[hibernate-dev] SQM - alias registry

John O'Hara johara at redhat.com
Wed Oct 7 11:10:41 EDT 2015


On 07/10/15 15:48, Sanne Grinovero wrote:
> On 7 October 2015 at 15:41, Sanne Grinovero <sanne at hibernate.org> wrote:
>> On 7 October 2015 at 15:39, Sanne Grinovero <sanne at hibernate.org> wrote:
>>> On 7 October 2015 at 15:27, Steve Ebersole <steve at hibernate.org> wrote:
>>>>>> Here the aliases `c` do infringe.  In the subquery, we don't really know
>>>>>> which reference the `c` alias should resolve to.  We *could* here
>>>>> assuming
>>>>>> that the subquery is uncorrelated.  Bu without this rule we really would
>>>>>> not know that the subquery is correlated
>>>>> Out of curiosity, Couldn't for this case assume that the second alias
>>>>> overrides the first.
>>>>> This might cause some hard to spot errors, though.
>>>>>
>>>> The issue really is for cases of correlated subqueries (where the subquery
>>>> refers to the outer query).  So imagine a query such as:
>>>>
>>>> select ...
>>>> from Salesperson s
>>>> where exists (
>>>>      select count(*)
>>>>      from Sale s2
>>>>      where s.id = s2.salesperson.id ...
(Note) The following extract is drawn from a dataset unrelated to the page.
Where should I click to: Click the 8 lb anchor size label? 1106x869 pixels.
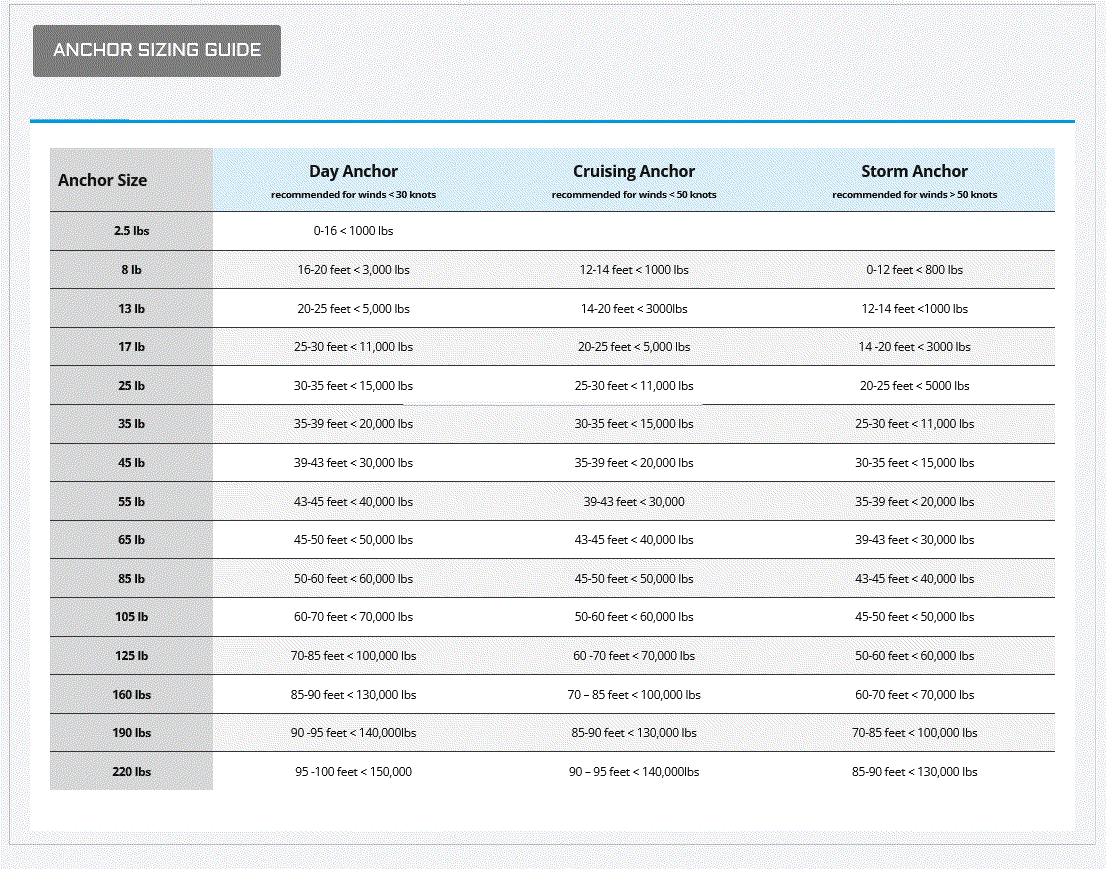[131, 270]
>>>>      group by s2.salesperson.id
>>>>      having count(*) > :sales
>>>> )
>>>>
>>>> So here the predicate `s.id = s2.salesperson.id` defines a correlation
>>>> beween hthe queries.  If we allowed the "alias overriding", it is quite
>>>> possible for the user to (mistakenly) write this query as:
>>>>
>>>> select ...
>>>> from Salesperson s
>>>> where exists (
>>>>      select count(*)
>>>>      from Sale s
>>>>      where s.id = s.salesperson.id ...
>>>>      group by s.salesperson.id
>>>>      having count(*) > :sales
>>>> )
>>>>
>>>> Which validates fine, but is not *really* what they meant and would not
>>>> return what they are looking for.
>>> So the question is about allowing or disallowing variable shadowing.
>>>
>>> Java allows it, and since Hibernate targets Java developers mostly,
>>> being consistent with that has some merits - after all I think people
>>> know that using shadowing is a bad idea so I wouldn't stress too much
>>> about it.
>>>
>>> Still if it's not too complex to ban it, that might be nicer: this is
>>> not a general purpose language like Java so the improvement could be
>>> welcome. I certainly see no problems with preventing mistakes.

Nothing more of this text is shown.